### Source extract

>>>

Elena Mastors, a professor at the Naval War College, and Alyssa Deffenbaugh, a program analyst at ManTech International Corporation, provide such insight in The Lesser Jihad: Recruits and the Al-Qaida Network (Rowman & Littlefield, $24.95, 174 pages, paper). For the sake of full disclosure, I had been asked by the publisher to review the manuscript prior to its publication and was so impressed with the quality of the authors’ analysis that I wrote a complimentary blurb, which appears on the book’s back cover.

Focusing primarily on the al Qaeda network, the authors examine “why, how, and where individuals” become involved in that network, which they define as “financial backers and fund-raisers, operators, logisticians, recruiters, trainers, and leaders.” It is important to uncover such recruitment patterns in order to enable counterterrorism agencies to derive potential strategies for dealing with the “entry” points into their networks.

To understand how individuals are recruited into al Qaeda it is necessary to examine the diversity of “the individuals, their experiences, and their reasoning and justification for participation in the network.” Al Qaeda, as the authors explain, is not a monolithic organization but a series of diverse networks bound together by common extremist ideologies and motivations.

<<<

### Supplied data
>>>

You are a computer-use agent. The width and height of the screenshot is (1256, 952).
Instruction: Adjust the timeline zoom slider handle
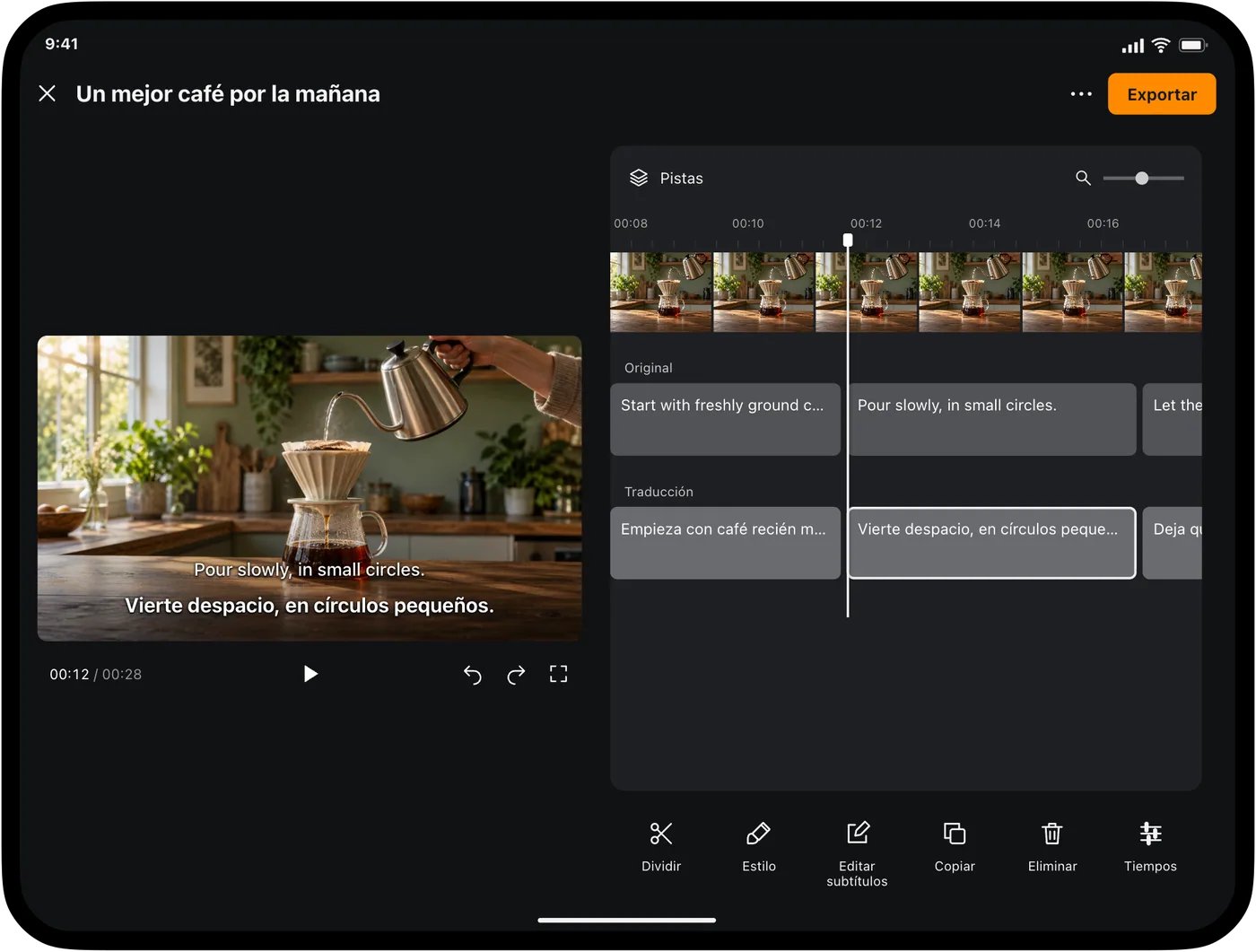[x=1142, y=179]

<<<

### What you should do
Copy out the whole book review passage on al Qaeda recruitment above, word for word, with nothing changed.

### The completed task
Elena Mastors, a professor at the Naval War College, and Alyssa Deffenbaugh, a program analyst at ManTech International Corporation, provide such insight in The Lesser Jihad: Recruits and the Al-Qaida Network (Rowman & Littlefield, $24.95, 174 pages, paper). For the sake of full disclosure, I had been asked by the publisher to review the manuscript prior to its publication and was so impressed with the quality of the authors’ analysis that I wrote a complimentary blurb, which appears on the book’s back cover.

Focusing primarily on the al Qaeda network, the authors examine “why, how, and where individuals” become involved in that network, which they define as “financial backers and fund-raisers, operators, logisticians, recruiters, trainers, and leaders.” It is important to uncover such recruitment patterns in order to enable counterterrorism agencies to derive potential strategies for dealing with the “entry” points into their networks.

To understand how individuals are recruited into al Qaeda it is necessary to examine the diversity of “the individuals, their experiences, and their reasoning and justification for participation in the network.” Al Qaeda, as the authors explain, is not a monolithic organization but a series of diverse networks bound together by common extremist ideologies and motivations.